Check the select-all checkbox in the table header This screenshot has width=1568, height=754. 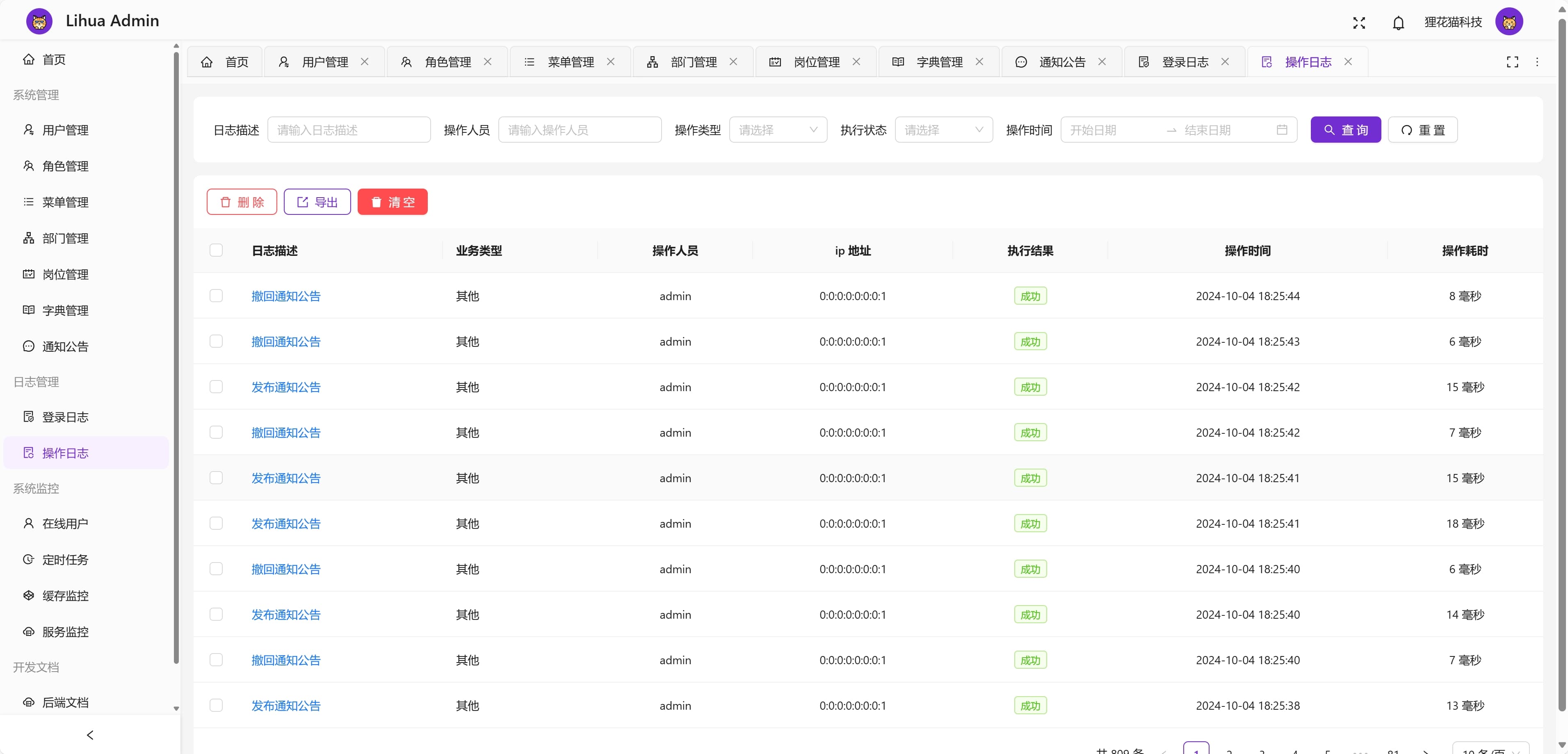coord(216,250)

----

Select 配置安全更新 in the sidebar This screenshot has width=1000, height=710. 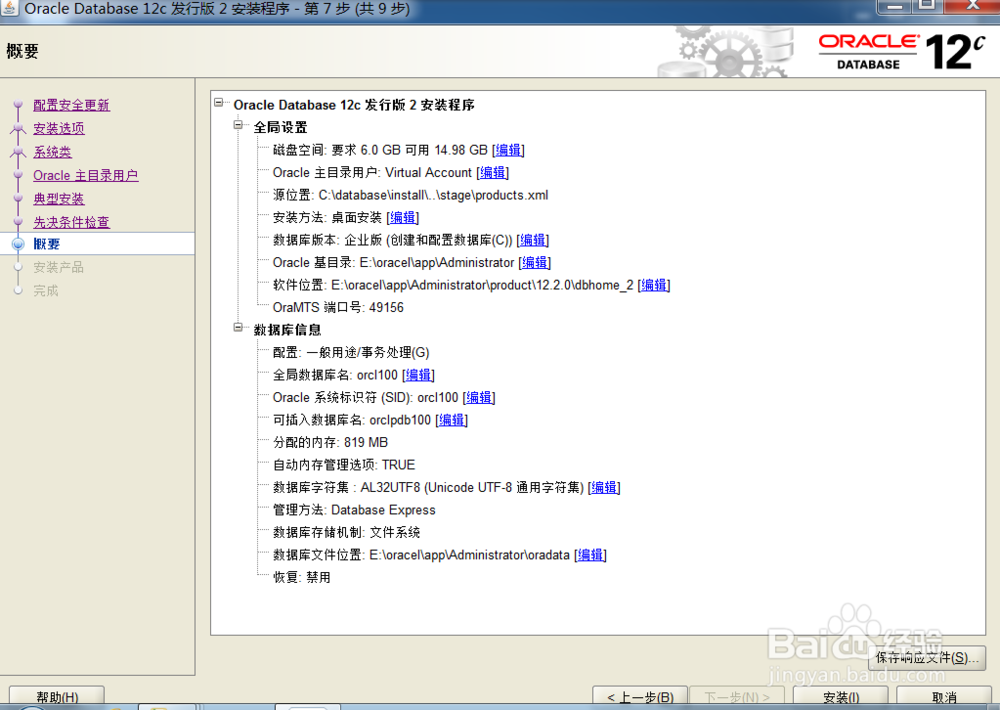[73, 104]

----

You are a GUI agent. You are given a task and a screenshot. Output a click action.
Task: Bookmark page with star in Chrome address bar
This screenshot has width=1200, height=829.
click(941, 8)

----

Can you turn everything in the material from the line containing "You are a GUI" down to and including the line containing "click(941, 8)" into a Markdown table with the columns Row and Line, numbering each row and leaving out blank lines?

§ ANSWER FOR THE TASK
| Row | Line |
|---|---|
| 1 | You are a GUI agent. You are given a task and a screenshot. Output a click action. |
| 2 | Task: Bookmark page with star in Chrome address bar |
| 3 | This screenshot has width=1200, height=829. |
| 4 | click(941, 8) |